:: Data under study ::
+-------+

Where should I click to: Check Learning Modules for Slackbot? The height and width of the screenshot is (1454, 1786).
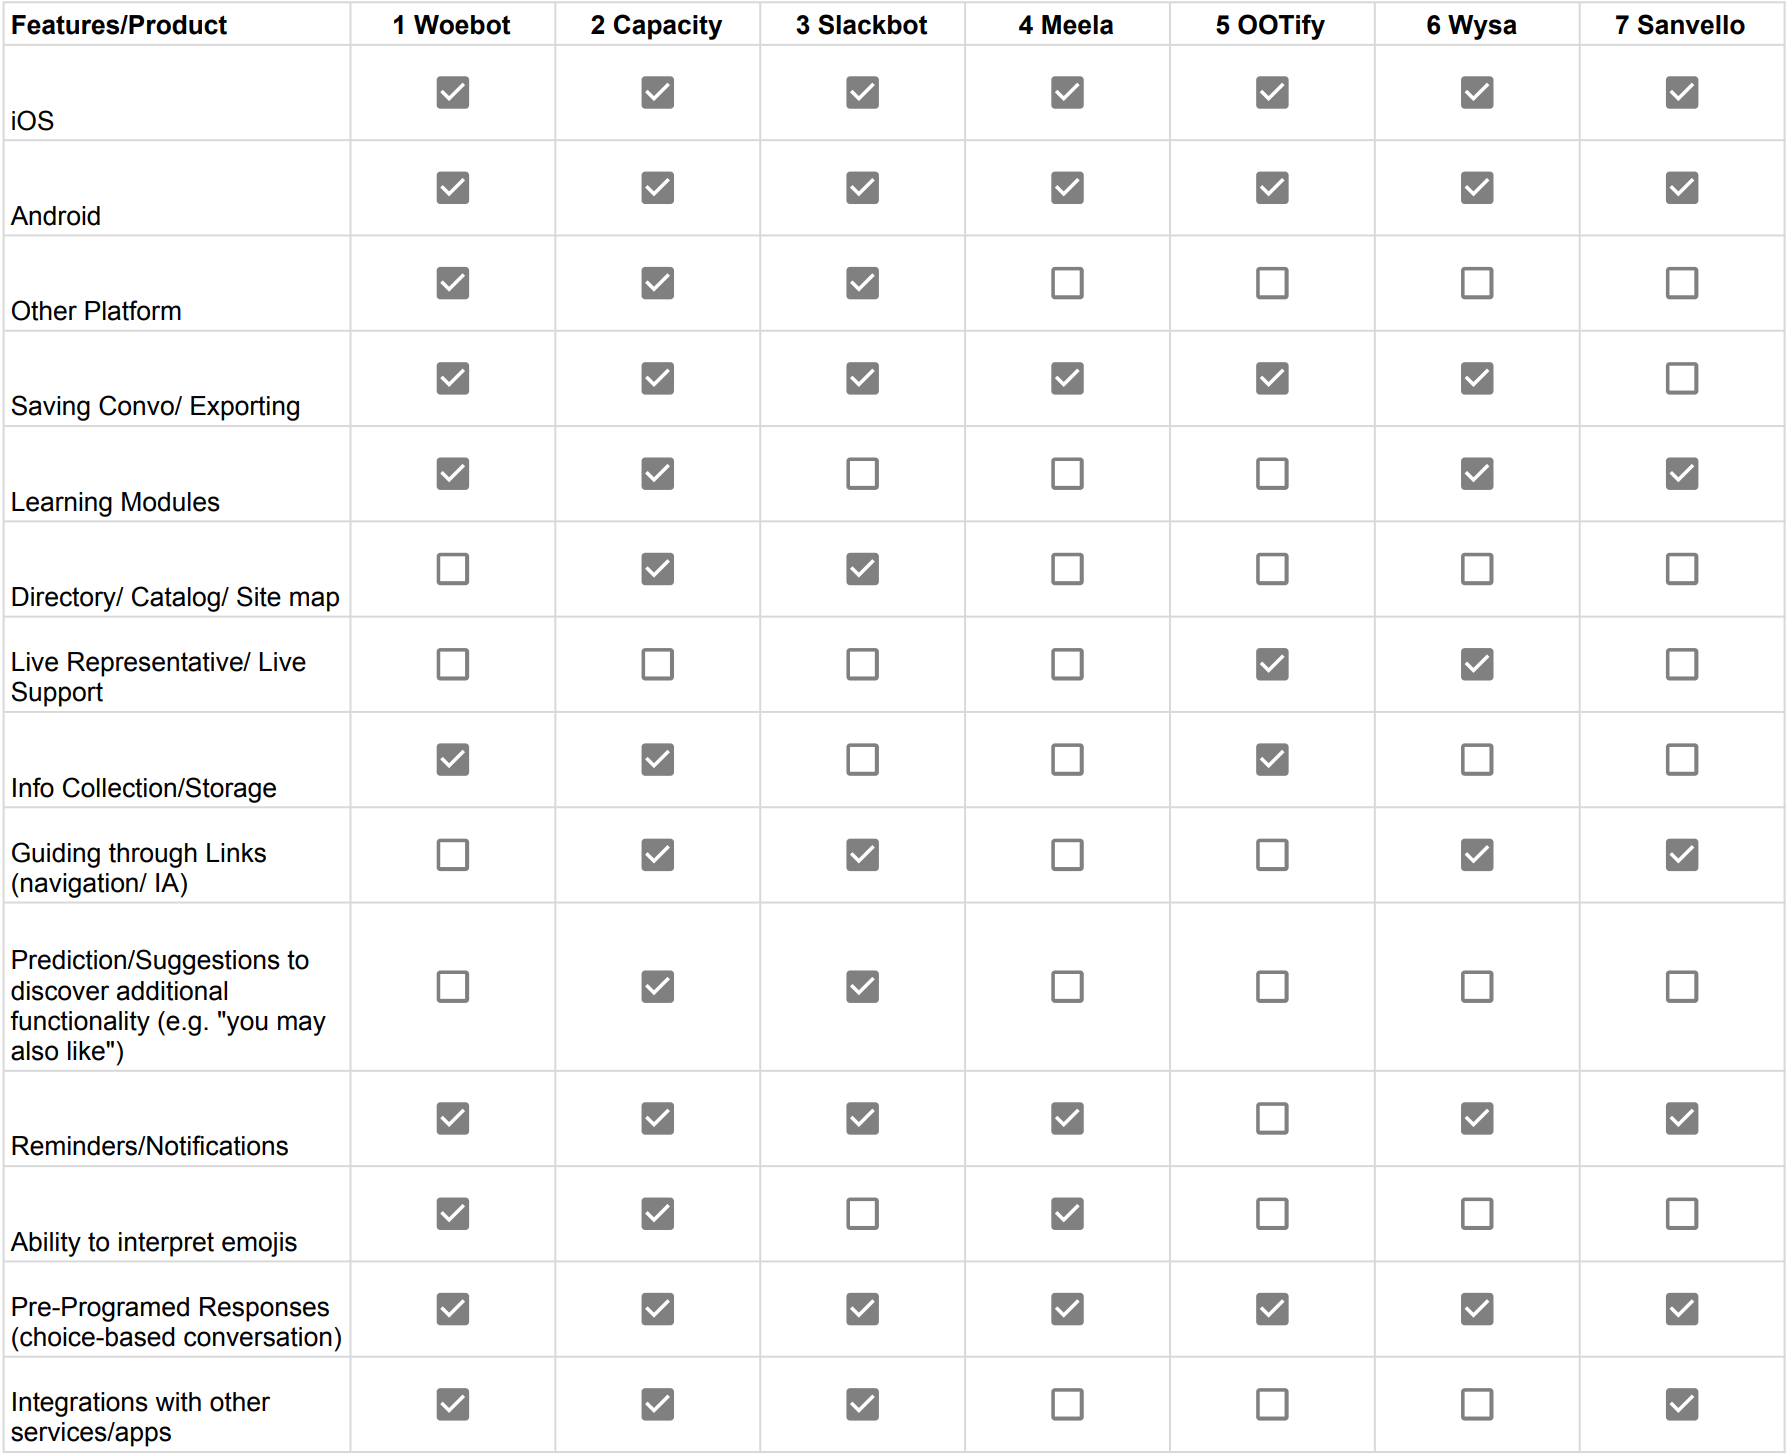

+-------+

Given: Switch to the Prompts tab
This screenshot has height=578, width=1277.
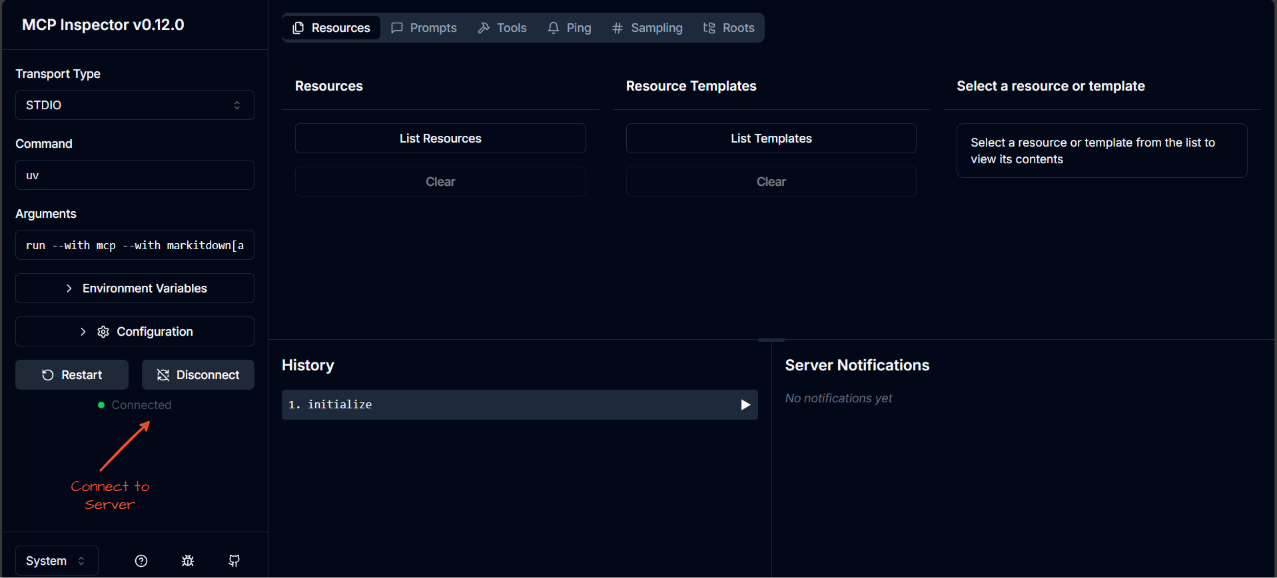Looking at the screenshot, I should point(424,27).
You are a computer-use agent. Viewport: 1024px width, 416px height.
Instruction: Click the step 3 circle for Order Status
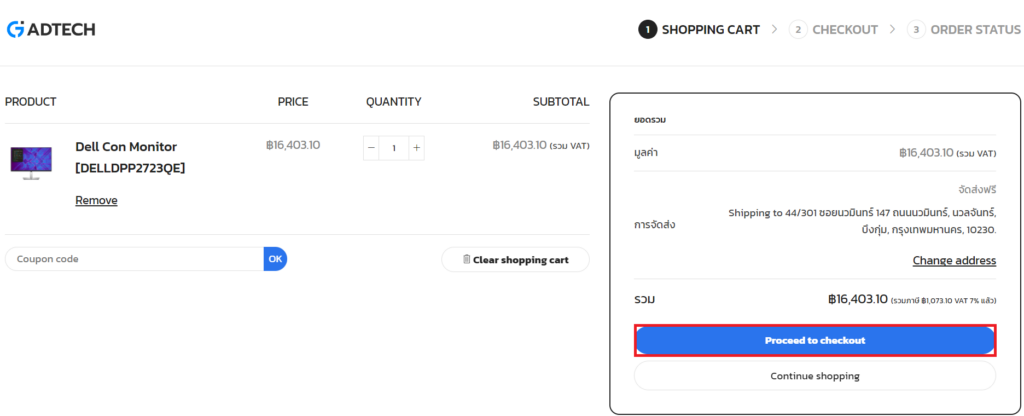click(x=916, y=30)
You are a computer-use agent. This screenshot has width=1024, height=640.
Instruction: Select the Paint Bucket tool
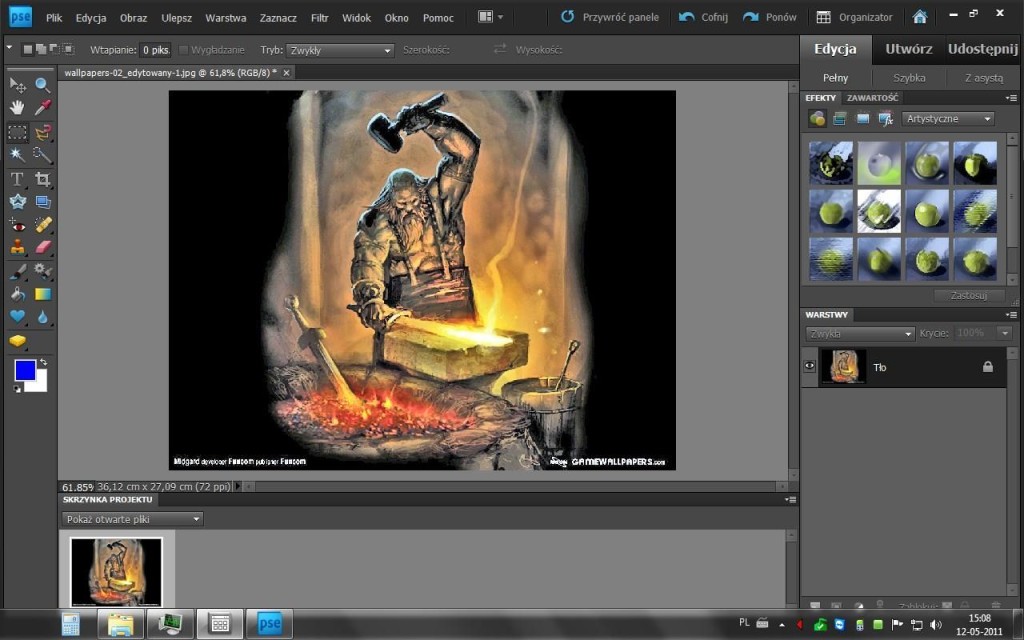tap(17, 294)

+-------+

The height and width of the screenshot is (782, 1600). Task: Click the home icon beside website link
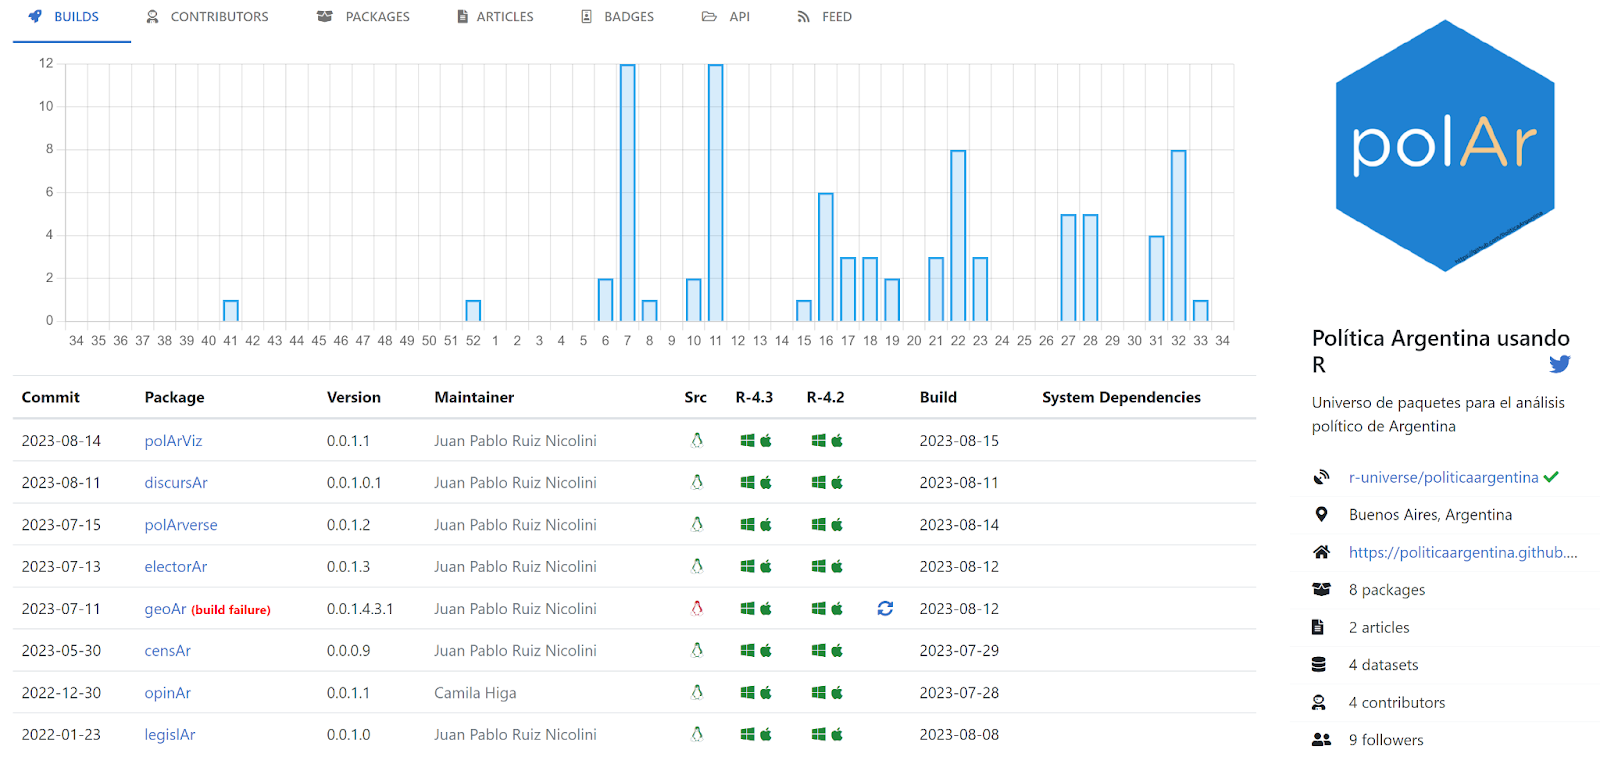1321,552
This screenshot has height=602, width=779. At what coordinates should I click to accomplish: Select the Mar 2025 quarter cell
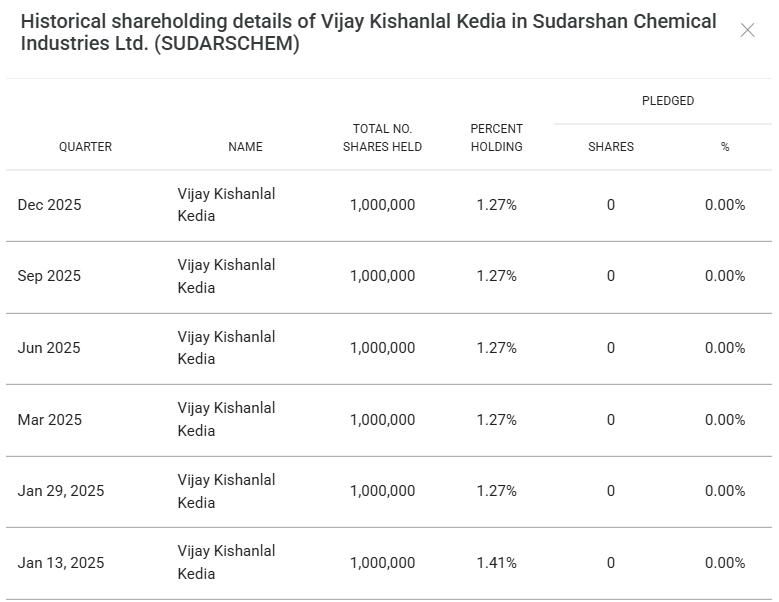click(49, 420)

+-------+

:: Required action ::
Keep only the lines of the listing that contain the word "agent", and copy them.

:: Reply to the task ::
You are a computer-use agent. Viewport: 1024px width, 416px height.
You are a computer-use agent. This screenshot has width=1024, height=640.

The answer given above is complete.